We were at the start of the parade and thankfully didn't see these balloons. Our son turns 5 next week and that picture would have gotten the conversation started. I'll have a right to life conversation with my kids at a better time. NOT at a parade because they want to use my kids to get me to talk about it. Things like this is what pushes people away from their organization. Kind of like peta.

Michael said...

I have strong views on some situations in our society that are considered "in the minority" and when you can't impress people with facts or logic ... you might be tempted to "Shock" them into understanding your view. It seldom works and usually shocks them into opposing you more than before. So I understand the attempt to stress their view but I deplore their lack of judgement, willpower, and decency.

Mama T said...

Leave it to someone who disagrees witb you to leav an anonymous comment...oooh that just burns my arse...
If you have something to say...own up to it and say who you are, will ya???

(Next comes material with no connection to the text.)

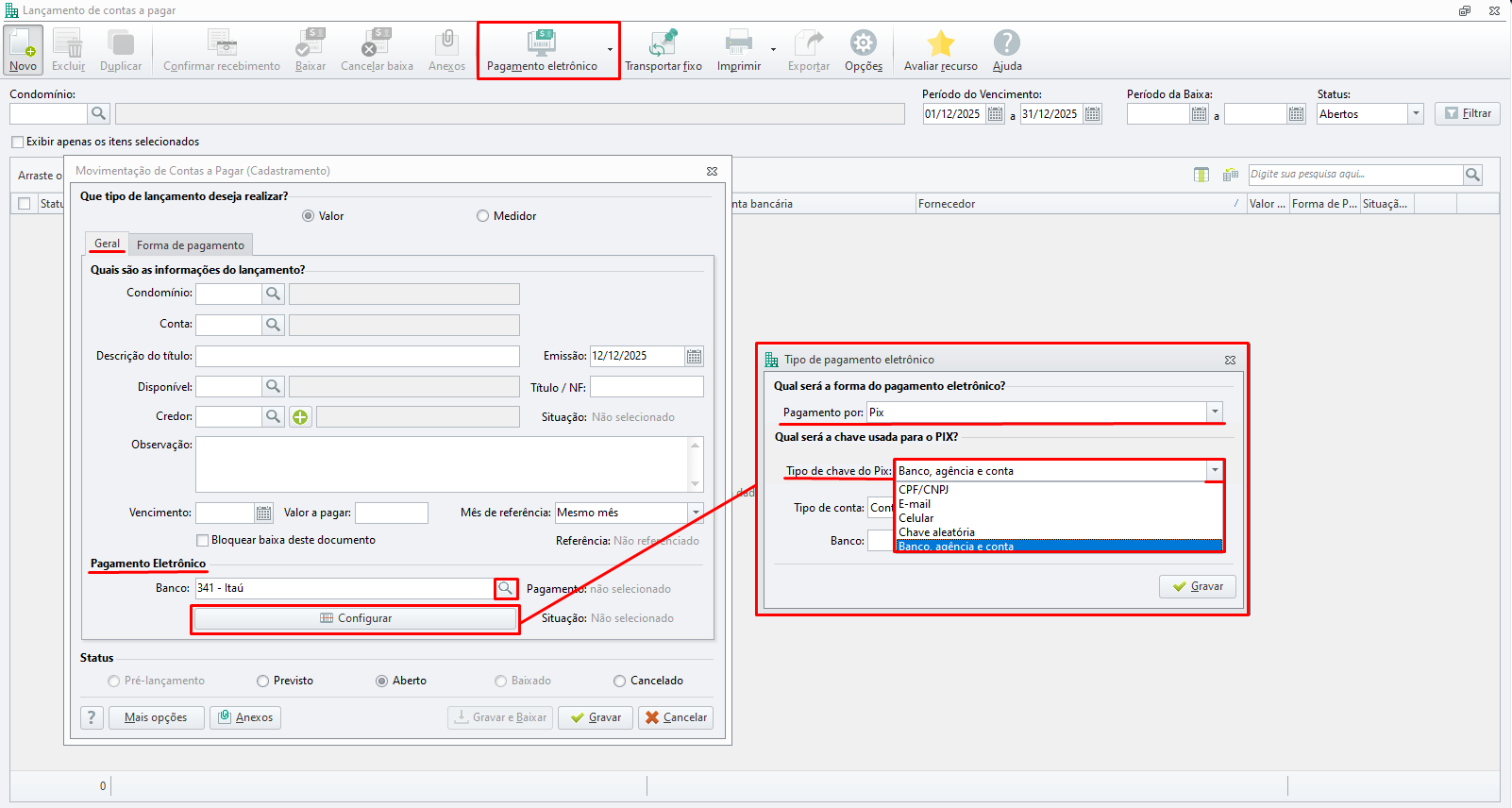Expand the Status filter dropdown
This screenshot has width=1512, height=808.
click(1415, 114)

not to mention that miss or mr anonymous' totally didn't get your point anyway...

UGH.

And...I'll just say it cause I'm bitchy today:

Pro lifers suck...

That is all.

dd said...

Where to start? First, to paraphrase Anthony Lewis - freedom of speech; the freedom we love to hate. If we're going to insist on our own freedoms, we have to be willing not only to tolerate others in the exercise of their freedoms, but to exalt it. And not just grudgingly tolerate them; I always feel a tinge of excitement when I hear someone say something with which I heartily disagree. Call me crazy, but it validates my freedom as well as theirs. Second, I'm going to chide you just a little, but where have we encountered before the argument that I don't want you to exercise your rights in public because I don't want to have to talk to my kids about it? I say talk to your kids about it. You can be age appropriate in your talk, but don't begrudge these people in the exercise of their freedoms because your uncomfortable talking about it with your kids. Next, you grouped aborted fetuses with Abu Grahib torture victims and child AIDS victims. Did you mean to do this? Last, as to the pro-lifers exposing kids to their message, it appears as if the message went over their heads and landed squarely where it was intended.

Michael said...

Free speech can be free without being abusive. I have no respect whatever for people so cowardly they will hide behind children to try to force a message upon deaf ears. Evidently they have accepted their argument is ineffective unless they abuse children to get it across.

dd said...

Michael, with all due respect, I disagree. Free speach isn't free unless someone finds it offensive or abusive. When my conservative friends would rant and rave about flag burners, desecrating the flag they fought for, I would do my best imitation of Robert Duvall in Apocolypse Now: "I love the smell of flags burning in the morning. It smells like - FREEDOM!"